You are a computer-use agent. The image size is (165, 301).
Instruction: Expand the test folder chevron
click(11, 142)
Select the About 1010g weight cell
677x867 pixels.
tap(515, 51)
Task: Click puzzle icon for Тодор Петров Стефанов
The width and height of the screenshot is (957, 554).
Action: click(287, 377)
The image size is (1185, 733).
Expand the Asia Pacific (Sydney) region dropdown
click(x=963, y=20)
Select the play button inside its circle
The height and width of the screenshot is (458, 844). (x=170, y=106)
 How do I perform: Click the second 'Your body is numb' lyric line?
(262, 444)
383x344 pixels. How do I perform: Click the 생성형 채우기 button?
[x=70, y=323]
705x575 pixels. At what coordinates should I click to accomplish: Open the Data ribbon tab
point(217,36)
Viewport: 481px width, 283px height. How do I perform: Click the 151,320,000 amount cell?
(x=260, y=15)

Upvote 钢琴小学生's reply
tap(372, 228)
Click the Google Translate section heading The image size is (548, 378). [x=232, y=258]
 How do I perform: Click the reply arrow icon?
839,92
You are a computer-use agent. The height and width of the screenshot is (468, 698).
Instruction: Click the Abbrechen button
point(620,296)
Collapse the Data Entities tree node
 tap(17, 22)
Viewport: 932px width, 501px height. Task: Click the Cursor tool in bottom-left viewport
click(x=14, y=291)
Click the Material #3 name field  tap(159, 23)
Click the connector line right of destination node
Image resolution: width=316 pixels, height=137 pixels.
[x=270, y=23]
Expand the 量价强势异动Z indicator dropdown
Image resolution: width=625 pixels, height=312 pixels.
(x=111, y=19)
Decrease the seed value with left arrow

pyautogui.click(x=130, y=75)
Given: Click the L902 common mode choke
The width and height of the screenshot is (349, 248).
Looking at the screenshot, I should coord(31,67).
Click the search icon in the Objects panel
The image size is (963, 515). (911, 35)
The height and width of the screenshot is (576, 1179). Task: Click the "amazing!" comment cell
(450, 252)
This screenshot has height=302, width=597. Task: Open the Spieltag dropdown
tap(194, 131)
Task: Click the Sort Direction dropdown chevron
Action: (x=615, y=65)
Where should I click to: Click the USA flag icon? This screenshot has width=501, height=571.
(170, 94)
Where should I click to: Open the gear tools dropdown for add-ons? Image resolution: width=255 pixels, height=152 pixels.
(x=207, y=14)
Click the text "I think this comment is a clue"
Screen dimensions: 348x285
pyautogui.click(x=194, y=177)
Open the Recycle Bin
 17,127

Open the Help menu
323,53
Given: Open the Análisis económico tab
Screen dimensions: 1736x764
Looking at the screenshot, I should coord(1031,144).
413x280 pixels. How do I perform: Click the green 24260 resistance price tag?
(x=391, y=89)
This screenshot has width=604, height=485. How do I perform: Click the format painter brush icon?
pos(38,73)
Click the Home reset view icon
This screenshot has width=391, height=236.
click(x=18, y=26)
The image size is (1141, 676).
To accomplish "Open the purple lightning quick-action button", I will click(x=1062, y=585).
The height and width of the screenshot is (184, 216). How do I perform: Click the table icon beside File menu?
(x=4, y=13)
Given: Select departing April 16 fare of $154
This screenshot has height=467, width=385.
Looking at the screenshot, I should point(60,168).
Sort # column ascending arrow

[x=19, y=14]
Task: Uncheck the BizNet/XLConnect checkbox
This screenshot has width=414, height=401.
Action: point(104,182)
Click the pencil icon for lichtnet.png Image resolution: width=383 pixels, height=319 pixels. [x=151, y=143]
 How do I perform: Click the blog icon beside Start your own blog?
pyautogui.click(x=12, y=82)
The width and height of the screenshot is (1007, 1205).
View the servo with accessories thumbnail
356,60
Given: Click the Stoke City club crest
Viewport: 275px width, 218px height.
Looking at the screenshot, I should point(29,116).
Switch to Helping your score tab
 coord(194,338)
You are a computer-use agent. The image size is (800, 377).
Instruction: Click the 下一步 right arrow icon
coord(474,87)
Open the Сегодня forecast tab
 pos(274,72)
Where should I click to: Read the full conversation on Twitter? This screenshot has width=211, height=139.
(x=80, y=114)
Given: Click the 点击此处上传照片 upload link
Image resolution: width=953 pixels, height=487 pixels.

──────────────────────────────

# TASK DIRECTIONS
From where "Instruction: Click the 下一步 right arrow icon" appears to the last line of the listing above, please write out every line exactly; leave out the rest.

# YOUR RESPONSE
Instruction: Click the 下一步 right arrow icon
coord(474,87)
Open the Сегодня forecast tab
 pos(274,72)
Where should I click to: Read the full conversation on Twitter? This screenshot has width=211, height=139.
(x=80, y=114)
Given: Click the 点击此处上传照片 upload link
Image resolution: width=953 pixels, height=487 pixels.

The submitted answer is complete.